Links to browser cleaners:
www.cleanbrowser.com
www.cyberscrub.com
http://www.evidence-eliminator.com/
www.filesniper.com
www.historykill.com
www.internetprivacypro.com
www.noevidence.com
www.xblock.com

Q: Can I clear my web cache and cover my tracks manually?

Yes, it is possible to cover your tracks manually, although browser cleaner software can be set to do this automatically and may offer additional protection against the use of surveillance programs and forensic software upon your computer’s hard drive.

Assuming you’ve had your fill of perusing porn for the evening or have just been rudely interrupted by an inquisitive spouse, Sir Rodney will walk you through this do-it-yourself process. You may wish to practice at least several times in case you must do this quickly in an emergency situation!

Microsoft’s Internet Explorer now makes it quite easy to “cover you tracks” as it were. With your browser software open, click on Tools on the top menu. Under the Tools pull down menu, select Internet Options. Doing so will produce a pop-up screen.

Next, click on the tab marked General. In the middle you will find a section labeled ‘Temporary Internet files.’ There are two buttons you should click: ‘Delete Cookies’ (removes cookies that may have been placed by adult web sites onto your computer) and ‘Delete Files’ (removes cached or temporary files of the web pages you have visited).

Now, look toward the bottom of the General tab. You will see a section called ‘History.’ Click the button marked ‘Clear History.’ This will remove the record within the browser of your having visited naughty places online.

You should now have your tracks covered fairly effectively, unless your friends, family, or co-workers happen to be both nosey and very technically inclined. Now, wipe off your keyboard and monitor and as my dear grand-dad, Lord Rodney, would say “smoke ‘em if you got ‘em.”

Q: What qualifies as child pornography?

That’s a complicated question. Obviously, any material showing people under 18 actually engaged in sexual activity qualifies as child porn. Things get a bit fuzzy beyond that. The government has tried to treat content with performers who are 18+ (but posing as under 18) as child pornography, but nobody has yet been convicted. Nude photography of under 18 models may be legal, if it’s sufficiently artistic (the photographers David Hamilton and Lewis Carroll comes to mind). However, if the main purpose of the content appears to be inspire sexual arousal, a photo of an under 18 model might be considered child pornography even if the model is clothed. This is a complicated area of the law and Sir Rodney suggests that great caution is in order. Under no circumstances should you ever sign up for a membership for any site that purports to have content that might be interpreted as child pornography. Do you want to end up like Pete Townsend and find your picture in the paper when the authorities raid the site and find out who’s been buying memberships?

Q: What do I do if I stumble across child pornography?

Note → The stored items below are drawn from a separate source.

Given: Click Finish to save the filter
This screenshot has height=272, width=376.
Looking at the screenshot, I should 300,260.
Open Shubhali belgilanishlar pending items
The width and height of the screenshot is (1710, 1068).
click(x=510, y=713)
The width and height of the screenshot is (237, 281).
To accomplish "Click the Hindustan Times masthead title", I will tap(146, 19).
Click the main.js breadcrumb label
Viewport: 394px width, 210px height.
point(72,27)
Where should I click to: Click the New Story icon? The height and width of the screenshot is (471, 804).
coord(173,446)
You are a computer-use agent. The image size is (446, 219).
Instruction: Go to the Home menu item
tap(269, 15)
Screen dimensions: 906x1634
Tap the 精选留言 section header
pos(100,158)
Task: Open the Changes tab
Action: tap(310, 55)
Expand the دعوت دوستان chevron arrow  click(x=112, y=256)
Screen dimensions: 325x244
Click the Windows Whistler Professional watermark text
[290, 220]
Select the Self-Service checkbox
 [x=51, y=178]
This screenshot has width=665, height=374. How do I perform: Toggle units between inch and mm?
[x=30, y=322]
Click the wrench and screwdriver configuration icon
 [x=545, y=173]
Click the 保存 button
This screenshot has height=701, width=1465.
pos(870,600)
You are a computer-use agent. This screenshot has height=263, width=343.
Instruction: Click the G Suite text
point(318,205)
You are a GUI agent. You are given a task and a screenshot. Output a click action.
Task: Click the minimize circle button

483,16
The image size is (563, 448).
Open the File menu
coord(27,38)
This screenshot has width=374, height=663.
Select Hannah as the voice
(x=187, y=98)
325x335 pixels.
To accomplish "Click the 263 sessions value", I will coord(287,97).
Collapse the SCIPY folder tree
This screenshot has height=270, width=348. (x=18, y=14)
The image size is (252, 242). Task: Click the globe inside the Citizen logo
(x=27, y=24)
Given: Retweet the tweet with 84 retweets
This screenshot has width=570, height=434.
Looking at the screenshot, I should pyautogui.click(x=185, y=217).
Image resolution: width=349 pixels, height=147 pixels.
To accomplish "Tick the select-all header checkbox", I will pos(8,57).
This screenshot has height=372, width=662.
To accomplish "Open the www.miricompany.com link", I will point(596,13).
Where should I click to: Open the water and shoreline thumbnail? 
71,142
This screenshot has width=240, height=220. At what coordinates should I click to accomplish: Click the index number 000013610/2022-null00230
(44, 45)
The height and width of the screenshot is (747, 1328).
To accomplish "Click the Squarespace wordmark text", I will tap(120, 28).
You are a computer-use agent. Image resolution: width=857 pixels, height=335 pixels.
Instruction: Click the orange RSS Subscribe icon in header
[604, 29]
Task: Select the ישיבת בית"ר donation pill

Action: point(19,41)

First, ask yourself if you really “stumbled” across it. If you’re actively seeking out that kind of material, you’ve got a big problem and should immediately contact a reputable therapist before you ruin your life. Do you really want to end up in a cell with a big guy named “Bubba” who gets horny every morning? That likelihood aside, it is possible (especially if you dabble with “free” sites) to run across banners for sites that might qualify as child pornography. What to do? Some people (including one of Sir Rodney’s competitors) think that you should send an e-mail to the FBI, warning them about the site. In Sir Rodney’s view, such an action would be insanely stupid, unless you want to get on the FBI’s list of possible pedophiles. The only reasonable response, when you encounter anything on the Internet that you think may qualify as child porn, is to run a program, like Evidence Eliminator, which will scrub your system of all vestiges of your Web surfing activity. And then forget about it. Chances are, if it’s real kiddie porn, that the FBI already knows about it. (Believe it or not, they actually have Internet access and can click a mouse button as easily as you.) In fact, the FBI has even sponsored child porn sites in order to entrap offenders. Best to keep your distance from the entire situation.